# DATA EXTRACT:
=== Begin Enclosure ===

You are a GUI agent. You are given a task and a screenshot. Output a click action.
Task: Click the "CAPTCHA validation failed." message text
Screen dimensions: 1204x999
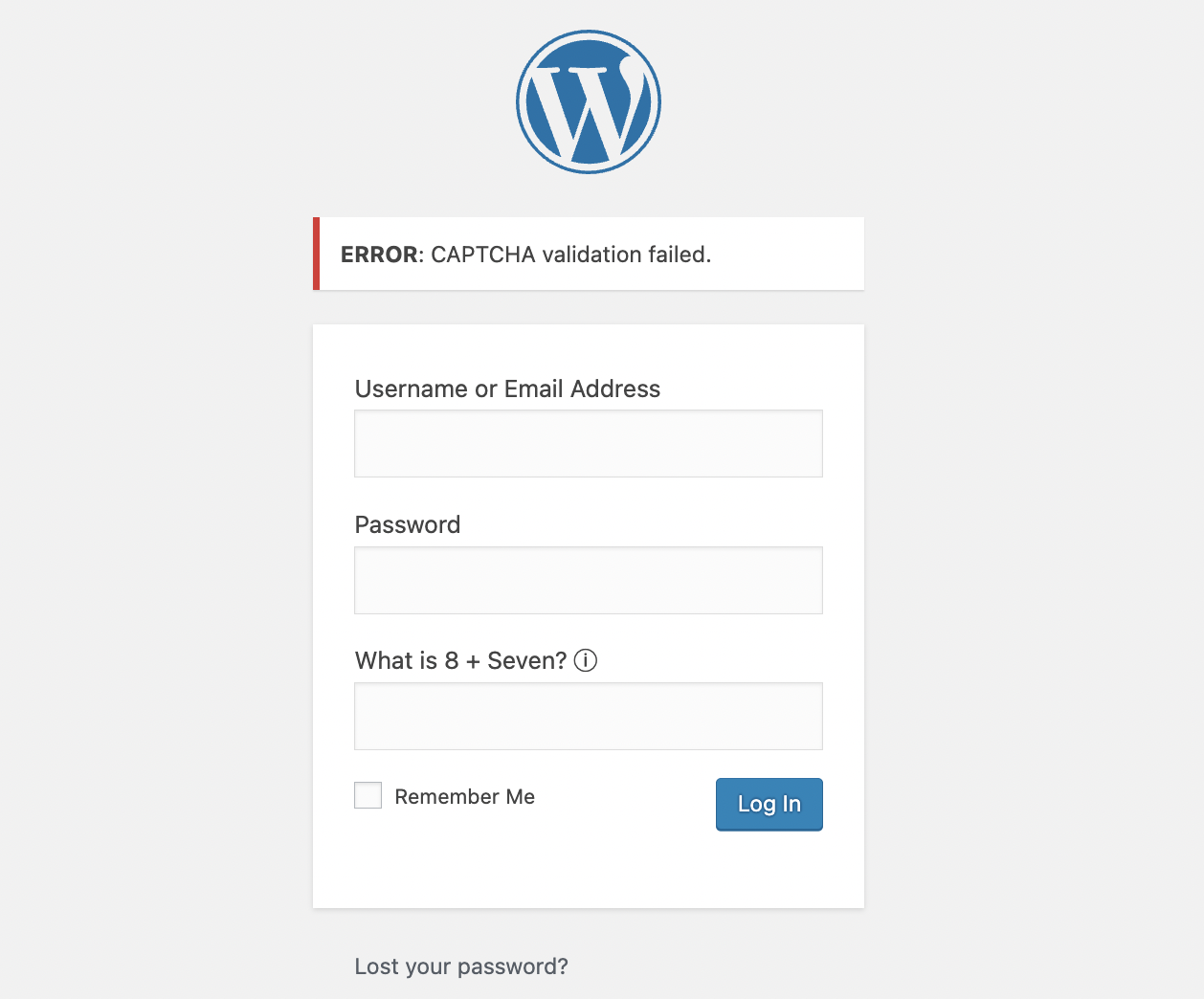pos(570,255)
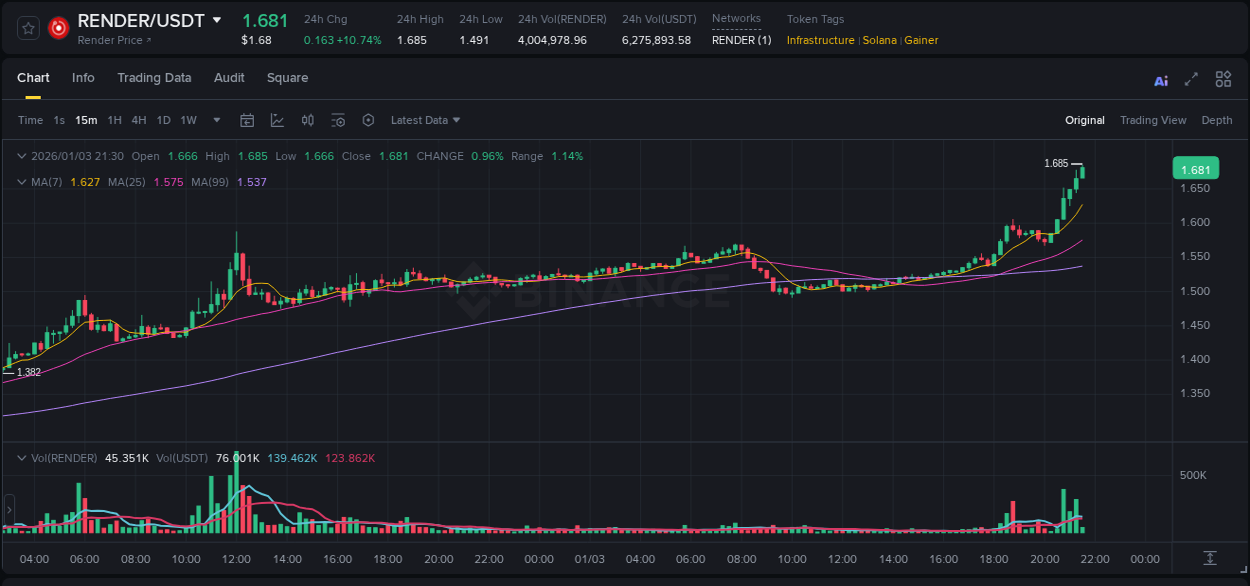Open the technical indicators list icon
This screenshot has height=586, width=1250.
(338, 120)
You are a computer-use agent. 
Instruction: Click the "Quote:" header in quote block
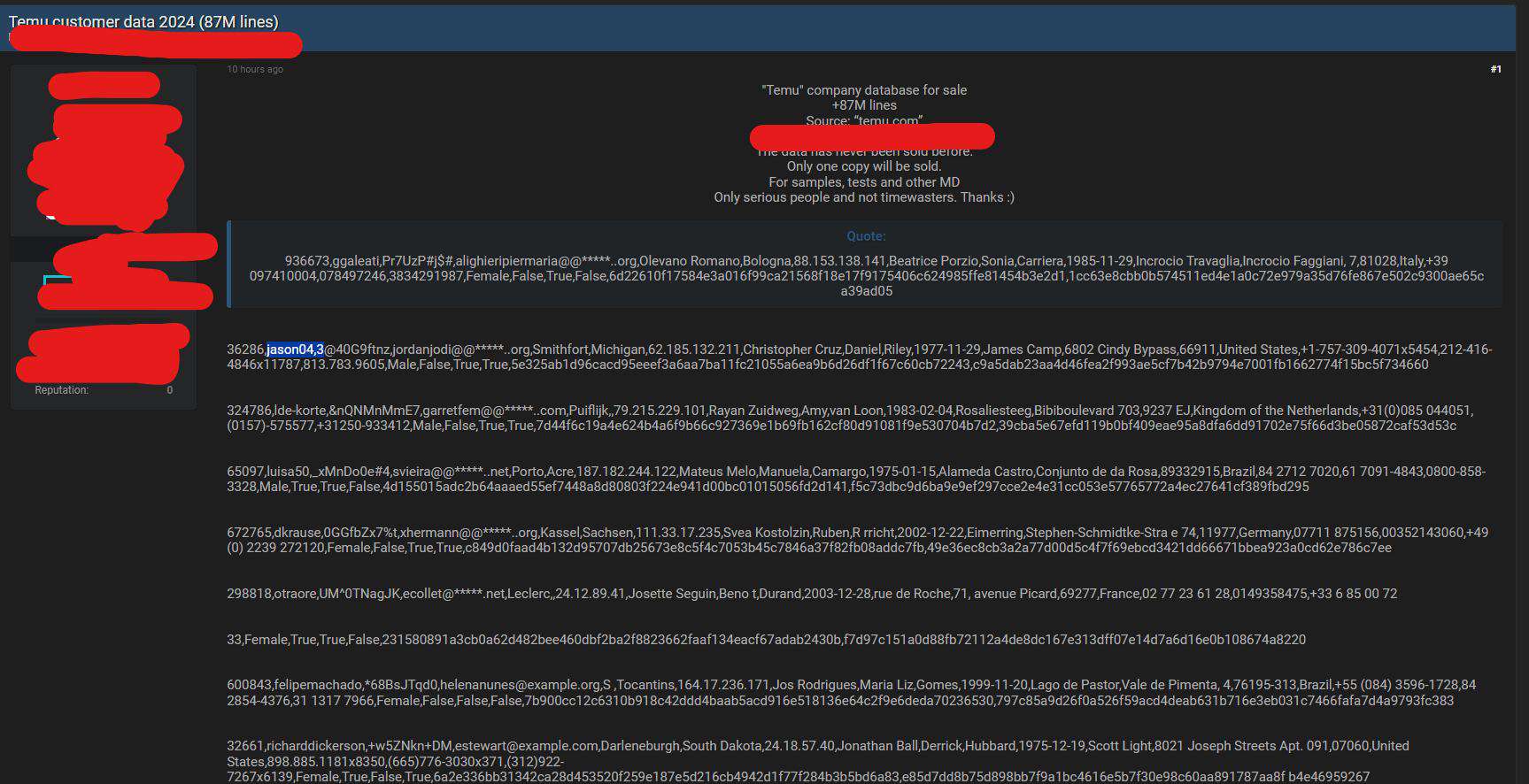(865, 236)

=== End Enclosure ===

# TASK OBJECTIVE:
Scan the entries above and show each line that contains the word "agent".

# EXERCISE RESULT:
You are a GUI agent. You are given a task and a screenshot. Output a click action.
You are a computer-use agent. 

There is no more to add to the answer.